▶ [EXERCISE DIRECTIONS] Copy out, word for word, everything from the line that contains "Click the Create deal button" down to the very end of the items, including both of those end lines.

-------------------------

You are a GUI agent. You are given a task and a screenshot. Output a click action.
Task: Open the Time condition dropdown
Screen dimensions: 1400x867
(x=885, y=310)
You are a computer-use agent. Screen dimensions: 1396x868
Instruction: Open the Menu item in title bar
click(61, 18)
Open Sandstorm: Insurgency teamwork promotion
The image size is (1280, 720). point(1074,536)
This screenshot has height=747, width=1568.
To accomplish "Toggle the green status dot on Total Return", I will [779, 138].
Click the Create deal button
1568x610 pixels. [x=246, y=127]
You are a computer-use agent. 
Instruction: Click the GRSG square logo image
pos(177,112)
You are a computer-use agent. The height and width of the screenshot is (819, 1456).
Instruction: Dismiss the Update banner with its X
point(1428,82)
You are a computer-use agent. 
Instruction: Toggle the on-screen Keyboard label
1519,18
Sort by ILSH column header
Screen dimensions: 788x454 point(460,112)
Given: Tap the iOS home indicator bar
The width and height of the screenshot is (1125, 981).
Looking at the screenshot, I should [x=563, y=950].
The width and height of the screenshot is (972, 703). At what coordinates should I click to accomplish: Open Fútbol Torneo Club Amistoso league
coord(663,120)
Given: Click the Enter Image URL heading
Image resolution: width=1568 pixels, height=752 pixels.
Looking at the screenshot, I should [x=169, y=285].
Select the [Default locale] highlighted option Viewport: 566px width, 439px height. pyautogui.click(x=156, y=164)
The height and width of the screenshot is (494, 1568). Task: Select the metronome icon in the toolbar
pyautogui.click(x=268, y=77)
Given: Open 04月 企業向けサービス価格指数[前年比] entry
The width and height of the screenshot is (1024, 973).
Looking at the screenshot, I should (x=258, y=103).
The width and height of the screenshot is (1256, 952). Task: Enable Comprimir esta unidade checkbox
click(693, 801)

-------------------------

▶ [OUTPUT]
Click the Create deal button
1568x610 pixels. [x=246, y=127]
You are a computer-use agent. 
Instruction: Click the GRSG square logo image
pos(177,112)
You are a computer-use agent. The height and width of the screenshot is (819, 1456).
Instruction: Dismiss the Update banner with its X
point(1428,82)
You are a computer-use agent. 
Instruction: Toggle the on-screen Keyboard label
1519,18
Sort by ILSH column header
Screen dimensions: 788x454 point(460,112)
Given: Tap the iOS home indicator bar
The width and height of the screenshot is (1125, 981).
Looking at the screenshot, I should [x=563, y=950].
The width and height of the screenshot is (972, 703). At what coordinates should I click to accomplish: Open Fútbol Torneo Club Amistoso league
coord(663,120)
Given: Click the Enter Image URL heading
Image resolution: width=1568 pixels, height=752 pixels.
Looking at the screenshot, I should [x=169, y=285].
Select the [Default locale] highlighted option Viewport: 566px width, 439px height. pyautogui.click(x=156, y=164)
The height and width of the screenshot is (494, 1568). Task: Select the metronome icon in the toolbar
pyautogui.click(x=268, y=77)
Given: Open 04月 企業向けサービス価格指数[前年比] entry
The width and height of the screenshot is (1024, 973).
Looking at the screenshot, I should (x=258, y=103).
The width and height of the screenshot is (1256, 952). Task: Enable Comprimir esta unidade checkbox
click(693, 801)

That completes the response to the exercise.